▶ Task data
╭──

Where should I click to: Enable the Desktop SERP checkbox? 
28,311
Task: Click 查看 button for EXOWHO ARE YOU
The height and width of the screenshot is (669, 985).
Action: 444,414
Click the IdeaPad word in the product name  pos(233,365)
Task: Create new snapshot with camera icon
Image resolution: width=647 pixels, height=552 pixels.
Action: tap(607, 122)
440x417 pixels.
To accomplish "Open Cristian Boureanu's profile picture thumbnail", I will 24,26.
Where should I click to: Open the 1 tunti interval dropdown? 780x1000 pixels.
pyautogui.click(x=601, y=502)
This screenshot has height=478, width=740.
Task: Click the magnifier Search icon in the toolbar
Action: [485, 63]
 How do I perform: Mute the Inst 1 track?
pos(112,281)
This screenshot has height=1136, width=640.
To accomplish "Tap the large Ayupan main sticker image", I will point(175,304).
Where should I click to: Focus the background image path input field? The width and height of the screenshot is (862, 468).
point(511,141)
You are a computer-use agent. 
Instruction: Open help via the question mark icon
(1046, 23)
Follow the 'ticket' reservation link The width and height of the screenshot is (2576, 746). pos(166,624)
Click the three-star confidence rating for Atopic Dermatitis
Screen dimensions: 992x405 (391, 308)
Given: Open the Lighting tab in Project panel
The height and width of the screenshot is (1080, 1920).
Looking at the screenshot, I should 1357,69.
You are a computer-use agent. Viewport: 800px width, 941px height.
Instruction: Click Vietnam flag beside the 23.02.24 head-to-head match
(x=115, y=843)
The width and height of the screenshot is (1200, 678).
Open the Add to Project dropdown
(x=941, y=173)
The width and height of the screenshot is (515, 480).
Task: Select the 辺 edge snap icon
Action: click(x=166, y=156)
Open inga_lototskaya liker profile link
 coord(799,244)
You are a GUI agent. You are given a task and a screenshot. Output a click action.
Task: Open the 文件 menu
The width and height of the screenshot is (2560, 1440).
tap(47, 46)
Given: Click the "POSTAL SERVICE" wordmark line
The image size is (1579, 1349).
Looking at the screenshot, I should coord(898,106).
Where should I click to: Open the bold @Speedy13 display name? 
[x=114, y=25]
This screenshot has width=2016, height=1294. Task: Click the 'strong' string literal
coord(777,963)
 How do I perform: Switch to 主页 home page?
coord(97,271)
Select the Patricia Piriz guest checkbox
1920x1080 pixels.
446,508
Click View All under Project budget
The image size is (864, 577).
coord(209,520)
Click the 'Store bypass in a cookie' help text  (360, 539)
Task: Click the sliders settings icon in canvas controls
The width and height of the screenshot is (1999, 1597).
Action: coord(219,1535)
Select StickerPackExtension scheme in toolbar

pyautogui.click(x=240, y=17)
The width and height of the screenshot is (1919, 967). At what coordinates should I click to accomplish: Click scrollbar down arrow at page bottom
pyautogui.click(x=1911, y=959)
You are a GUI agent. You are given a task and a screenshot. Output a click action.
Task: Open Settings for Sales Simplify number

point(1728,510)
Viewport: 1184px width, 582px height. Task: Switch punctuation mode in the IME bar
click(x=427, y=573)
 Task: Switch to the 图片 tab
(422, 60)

╰──

▶ Directions for this task
Format every line of the data above as a JSON list of strings, one string per line, and leave out the blank lines.

▶ Result
[
  "Where should I click to: Enable the Desktop SERP checkbox? ",
  "28,311",
  "Task: Click 查看 button for EXOWHO ARE YOU",
  "The height and width of the screenshot is (669, 985).",
  "Action: 444,414",
  "Click the IdeaPad word in the product name  pos(233,365)",
  "Task: Create new snapshot with camera icon",
  "Image resolution: width=647 pixels, height=552 pixels.",
  "Action: tap(607, 122)",
  "440x417 pixels.",
  "To accomplish \"Open Cristian Boureanu's profile picture thumbnail\", I will 24,26.",
  "Where should I click to: Open the 1 tunti interval dropdown? 780x1000 pixels.",
  "pyautogui.click(x=601, y=502)",
  "This screenshot has height=478, width=740.",
  "Task: Click the magnifier Search icon in the toolbar",
  "Action: [485, 63]",
  " How do I perform: Mute the Inst 1 track?",
  "pos(112,281)",
  "This screenshot has height=1136, width=640.",
  "To accomplish \"Tap the large Ayupan main sticker image\", I will point(175,304).",
  "Where should I click to: Focus the background image path input field? The width and height of the screenshot is (862, 468).",
  "point(511,141)",
  "You are a computer-use agent. ",
  "Instruction: Open help via the question mark icon",
  "(1046, 23)",
  "Follow the 'ticket' reservation link The width and height of the screenshot is (2576, 746). pos(166,624)",
  "Click the three-star confidence rating for Atopic Dermatitis",
  "Screen dimensions: 992x405 (391, 308)",
  "Given: Open the Lighting tab in Project panel",
  "The height and width of the screenshot is (1080, 1920).",
  "Looking at the screenshot, I should 1357,69.",
  "You are a computer-use agent. Viewport: 800px width, 941px height.",
  "Instruction: Click Vietnam flag beside the 23.02.24 head-to-head match",
  "(x=115, y=843)",
  "The width and height of the screenshot is (1200, 678).",
  "Open the Add to Project dropdown",
  "(x=941, y=173)",
  "The width and height of the screenshot is (515, 480).",
  "Task: Select the 辺 edge snap icon",
  "Action: click(x=166, y=156)",
  "Open inga_lototskaya liker profile link",
  " coord(799,244)",
  "You are a GUI agent. You are given a task and a screenshot. Output a click action.",
  "Task: Open the 文件 menu",
  "The width and height of the screenshot is (2560, 1440).",
  "tap(47, 46)",
  "Given: Click the \"POSTAL SERVICE\" wordmark line",
  "The image size is (1579, 1349).",
  "Looking at the screenshot, I should coord(898,106).",
  "Where should I click to: Open the bold @Speedy13 display name? ",
  "[x=114, y=25]",
  "This screenshot has width=2016, height=1294. Task: Click the 'strong' string literal",
  "coord(777,963)",
  " How do I perform: Switch to 主页 home page?",
  "coord(97,271)",
  "Select the Patricia Piriz guest checkbox",
  "1920x1080 pixels.",
  "446,508",
  "Click View All under Project budget",
  "The image size is (864, 577).",
  "coord(209,520)",
  "Click the 'Store bypass in a cookie' help text  (360, 539)",
  "Task: Click the sliders settings icon in canvas controls",
  "The width and height of the screenshot is (1999, 1597).",
  "Action: coord(219,1535)",
  "Select StickerPackExtension scheme in toolbar",
  "pyautogui.click(x=240, y=17)",
  "The width and height of the screenshot is (1919, 967). At what coordinates should I click to accomplish: Click scrollbar down arrow at page bottom",
  "pyautogui.click(x=1911, y=959)",
  "You are a GUI agent. You are given a task and a screenshot. Output a click action.",
  "Task: Open Settings for Sales Simplify number",
  "point(1728,510)",
  "Viewport: 1184px width, 582px height. Task: Switch punctuation mode in the IME bar",
  "click(x=427, y=573)",
  " Task: Switch to the 图片 tab",
  "(422, 60)"
]